Remember Tracy Austin? The girl with pigtails, pinafore dresses and teeth braces who captured Wimbledon’s heart at 14? The girl who hardly knew what it felt like to lose? Tracy has grown up now. She’s 20, attractive and carefully groomed — and rich. She has learnt a lot, too. Like how to cope with physical pain and now to live with defeat When she was beaten recently by Jo Durie in the quarter-finals of the French Open, it was the seventh time this year that Tracy had finished on the wrong side of the net. As she sets up camp in England to hone her game on grass for the challenge of Wimbledon, she will doubtless be reflecting that a tournament victory would be welcome, not to mention overdue. Miss Austin last won a tournament in July, 1982, at San Diego, in her home state of California. Statistics chart the depressing tale of her slide. In 1981 she won 56 matches, lost eight and won seven of the 14 tournaments in which she competed. Last year’s figtires were: won 36, lost 14 and only one title in 13 attempts. This year Tracy has been operating at about the same consistency level, winning 19 of her 26 matches. She was beaten by the bright Hungarian 17-year-old, Andrea Temesvari, in the quarter-finals at Oakland last February, but her worst defeat so far was the one inflicted by Miss Durie. What’s happened to Tracy? Worrying injuries have imposed a crippling rein on her ambitions since the end of 1980 but, perhaps just as important, she has

cast off the blinkers which once restricted her vision to the width of a tennis court. Tracy, whose dedication to tennis was so total that she missed her own high school graduation because of a tournament commitment, has matured. Fallen in love even. Her boy-friend is Matt Anger, a 19-year-old Californian college boy and, of course, ah excellent tennis player who was junior Wimbledon champion two years ago. He pinpoints one of Tracy’s problems when he says: “She has more

interests than she had before.” Or, as her contemporary and friendly rival, Andrea Jaeger, puts it: “If she loses now she’s not that upset. Before, tennis was everything.” Tracy herself said in Paris: “I’m not worried about my results. The hunger is still there but you have- to be healthy. It’s a vicious circle. Once you get injured other things tend to go wrong.
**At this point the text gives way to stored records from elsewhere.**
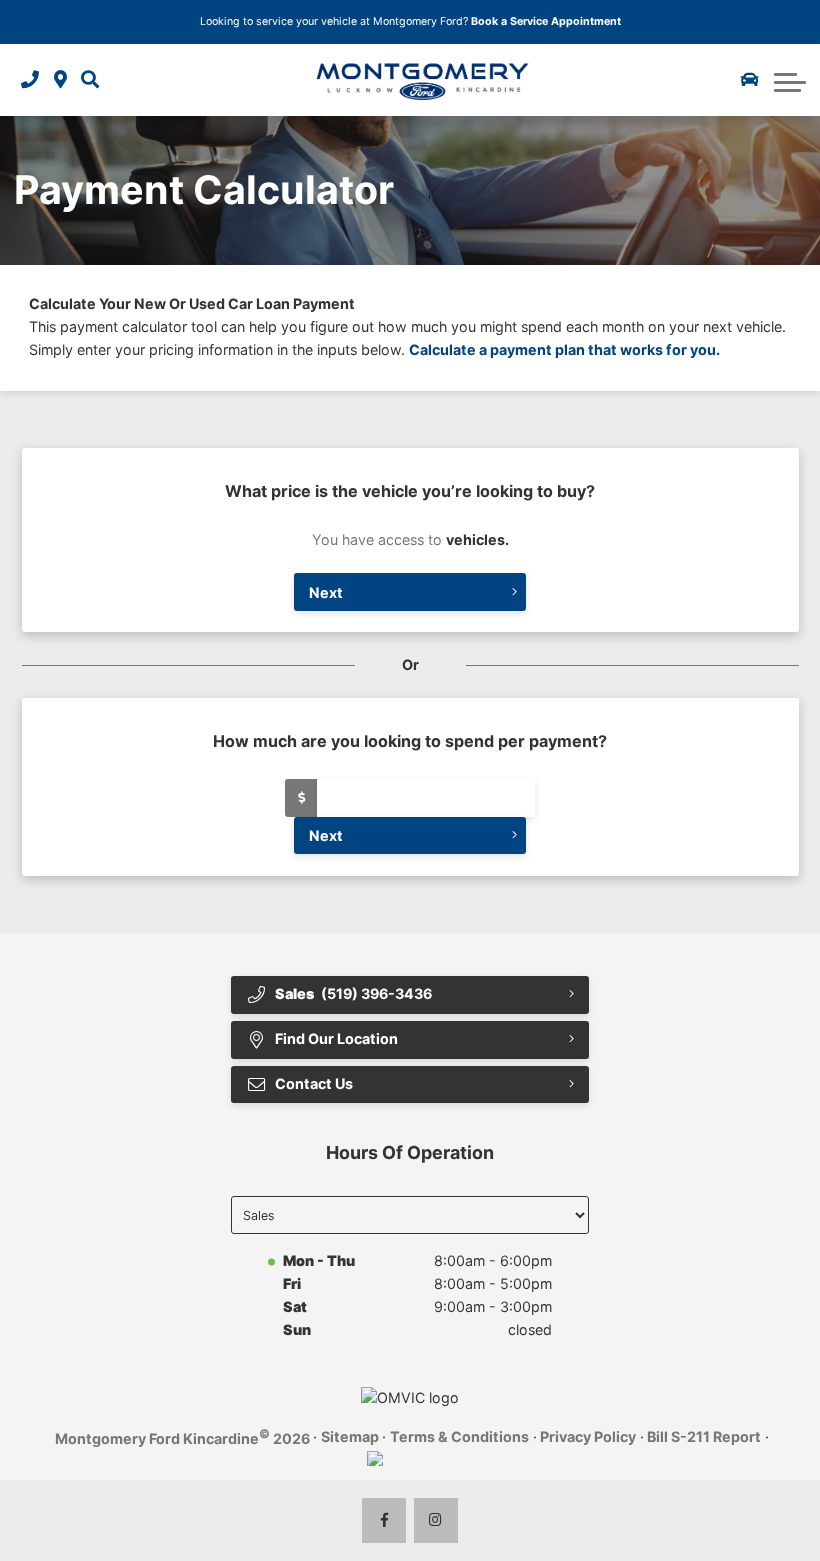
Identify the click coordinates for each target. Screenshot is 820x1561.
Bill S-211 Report (704, 1436)
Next (326, 592)
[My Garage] (750, 80)
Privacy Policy (588, 1436)
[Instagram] (436, 1520)
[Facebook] (384, 1520)
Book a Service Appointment (546, 21)
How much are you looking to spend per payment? (410, 741)
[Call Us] (30, 79)
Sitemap (350, 1436)
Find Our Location (336, 1038)
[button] (90, 79)
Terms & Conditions (459, 1436)
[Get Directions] (60, 79)
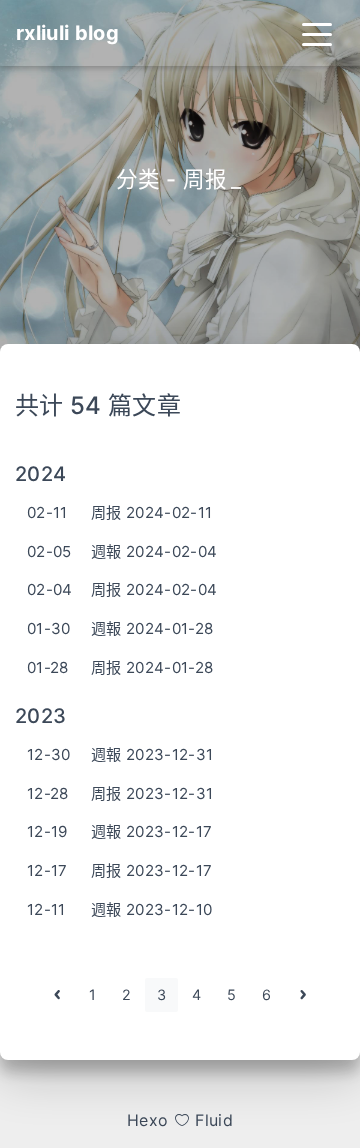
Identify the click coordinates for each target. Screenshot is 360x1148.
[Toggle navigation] (317, 33)
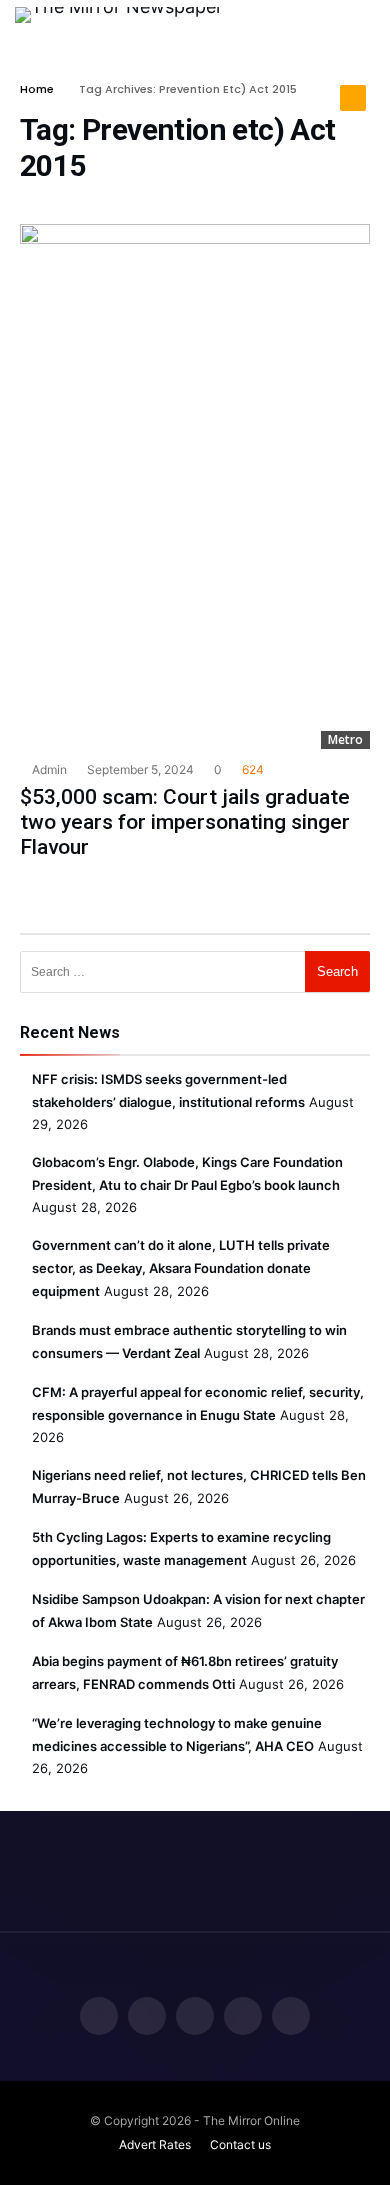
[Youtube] (291, 2017)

“I realise this is a very important year, but it’s not a turning point or anything.

Because I was out for four months last year my body was not as strong as it should have been. It takes a lot of hard work to come back and it was difficult to have the intensity. When you make the effort your body says ‘Hey’.” Tracy’s still-developing body, subjected to the continual stresses of walloping a tennis ball, first said “Hey” at the end of 1980, and she spent the first four months of 1981 sidelined by sciatic nerve trouble. She came back from that strongly enough to take the Eastbourne title, reach the quarter-finals at Wimbledon (where she first met Matt Anger) and lose only five matches in the second half of the season, winning the United States Open for the second time at the age of 18.

But early last year, in Tracy’s own words, “Bam, I got injured again.” She suffered a recurrence of her back problem, and other troubles and distractions swiftly piled on top of that. She was badly scalded when a waiter spilled soup over her in Los Angeles; she was taken ill during events in

Edgbaston and Montreal; and every time she lost, people wanted to know what was wrong.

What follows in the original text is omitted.